Human Tom70 was previously shown to exist as a monomer in its endogenous environment (13). Cross-linking of outer membrane components of HeLa cell mitochondria generated a Tom70 adduct at ∼100 kDa, above the 70-kDa Tom70 band (13). A similar adduct had not been observed with yeast Tom70, which instead formed a homodimeric cross-link at 150 kDa (33, 34). We hypothesized that the 100-kDa adduct may be an internal cross-link of the monomeric Tom70, or it may represent a heterodimeric cross-link with a smaller component of the outer mitochondrial membrane. We therefore examined possible candidates on the outer membrane to identify the interacting partner of Tom70. The only TOM proteins that could produce an adduct of that size were Tom20 and Tom22, and their sequences were analyzed. In the sequence alignment of the C terminus of Tom20, we found that human Tom20 ends with a DDVE sequence that is very similar to the EEVD motif at the C terminus of the chaperones Hsc70/Hsp70 and Hsp90 (Fig. 1A). The EEVD motif is an essential binding site for TPR clamp domains found in co-chaperones, including Tom70 (8, 10). It is possible that the Tom20 C-terminal DDVE sequence binds Tom70 as a mimic of the chaperone EEVD motif. Although the EEVD motif is conserved between human and yeast Hsp70 and Hsp90, the DDVE motif of Tom20 is most conserved in chordates (Fig. 1A). The motif is not found in Tom22, which also had no other predicted interaction sequences. This suggests that in humans Tom20 might interact with Tom70 in a manner similar to the chaperones, a mechanism that would be evolutionarily recent.

FIGURE 1.

FIGURE 1.

The interaction between Tom70 and Tom20 on the outer mitochondrial membrane. A, alignment of the C-terminal motifs of Tom20, Hsc70, and Hsp90α. Peptides that consist of the last 10 residues of human Tom20, Hsc70, and Hsp90α are denoted as Tom20 C10, Hsc70 C10, and Hsp90A C10, respectively. B, 20 μg of mitochondria isolated from HeLa cells were cross-linked with 1 mm s-SMCC, resolved by SDS-PAGE followed by immunoblotting for Tom70 (left panel) and Tom20 (right panel). C, left panel, radiolabeled full-length Tom70 (lane 1) was inserted into 80 μg of HeLa mitochondria and treated with Me2SO or 1 mm s-SMCC (25% of reaction in lanes 2 and 3). Mitochondria were then solubilized by 0.5% digitonin, followed by immunoprecipitation (IP) using preimmune serum (pre-imm, lanes 4 and 5) or an antibody specific for Tom20 (lanes 6 and 7). The reactions were subsequently analyzed by SDS-PAGE and autoradiography. The position of the immunoprecipitated cross-link (XL) is indicated. Right panel, experiment performed as in the left panel, but with radiolabeled full-length Tom20 and immunoprecipitated with antibody specific for Tom70.

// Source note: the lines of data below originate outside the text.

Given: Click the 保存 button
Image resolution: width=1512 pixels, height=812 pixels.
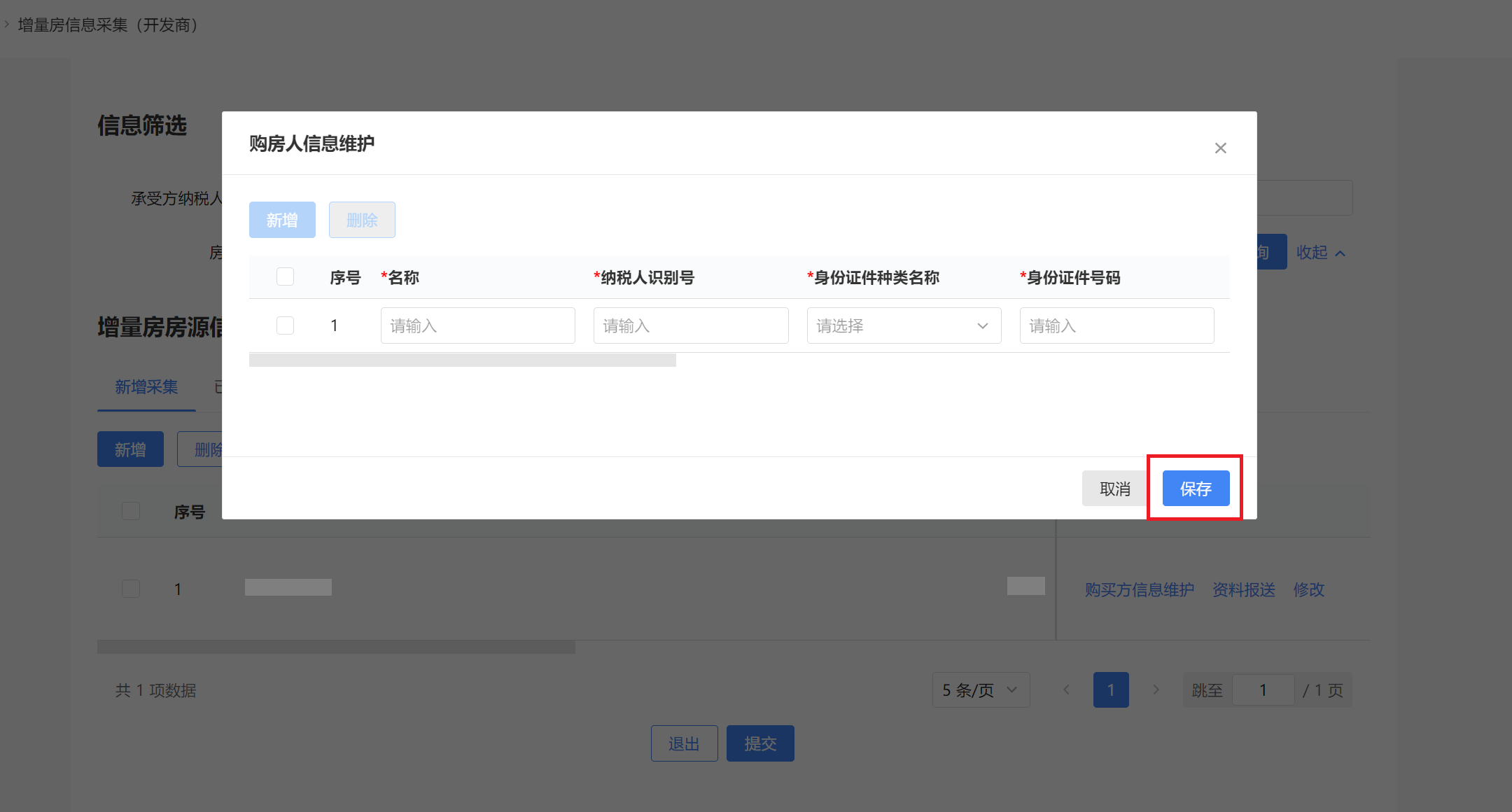Looking at the screenshot, I should click(1196, 489).
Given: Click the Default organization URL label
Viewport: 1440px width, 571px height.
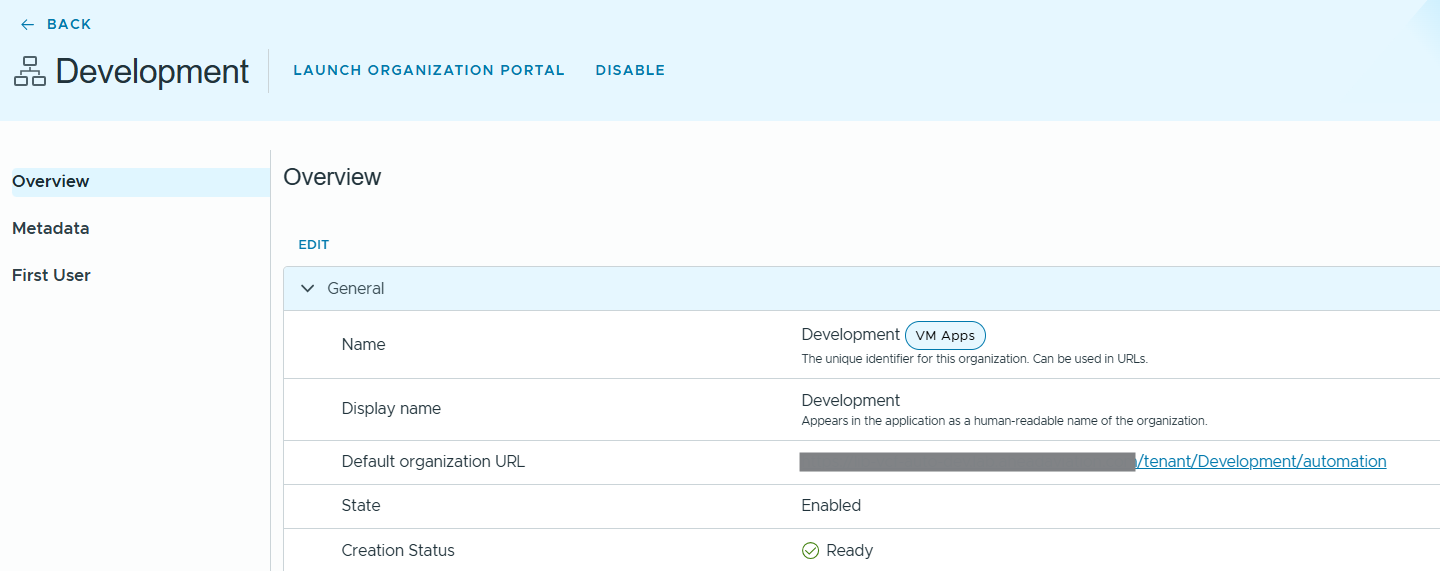Looking at the screenshot, I should [433, 461].
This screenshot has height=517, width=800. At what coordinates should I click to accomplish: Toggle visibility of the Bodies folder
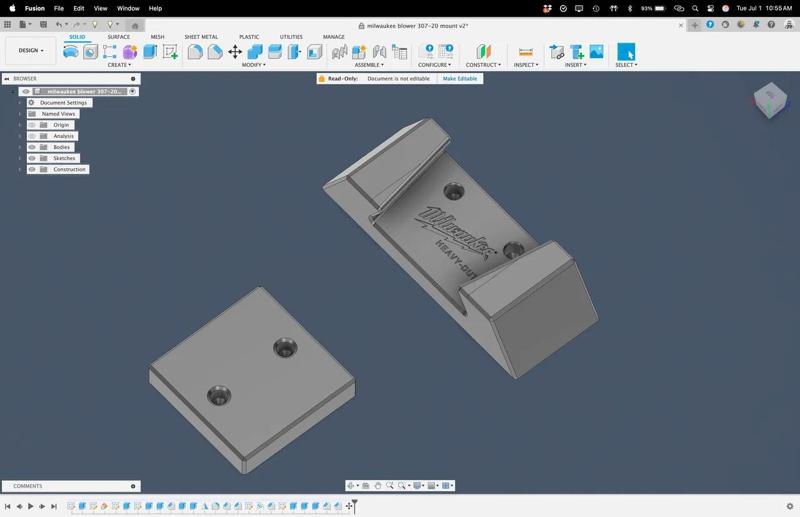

As described previously (13), we cross-linked the outer membrane components in HeLa mitochondria with a membrane-impermeable cross-linker, s-SMCC, and detected Tom70 and its 100-kDa adduct by immunoblotting for Tom70 (Fig. 1B, left panel). Upon immunoblotting for Tom20, a main cross-link band was also observed at 100 kDa (Fig. 1B, right panel). No 100-kDa adducts were observed with the Tom22 antibody (data not shown). It was still possible that the 100-kDa Tom70 adduct was an internally cross-linked form; however, the exact co-migration on SDS-PAGE of the Tom70 and Tom20 adducts suggested that they represented the same Tom70-Tom20 complex.

The identity of the 100-kDa band as a heterodimeric cross-link between Tom70 and Tom20 was confirmed by immunoprecipitation (Fig. 1C). Radiolabeled Tom70 was generated by cell-free translation and targeted to HeLa mitochondria. When the mitochondria were reisolated and cross-linked as above, labeled Tom70 formed a 100-kDa cross-link that, after solubilization, was immunoprecipitated by antibody specific for Tom20 (Fig. 1C, left panel, XL). Similarly, the 100-kDa cross-link formed by radiolabeled Tom20 was immunoprecipitated by Tom70 antibody (Fig. 1C, right panel, XL). Therefore, we have evidence for a direct interaction between the two import receptors, Tom70 and Tom20, on the outer mitochondrial membrane.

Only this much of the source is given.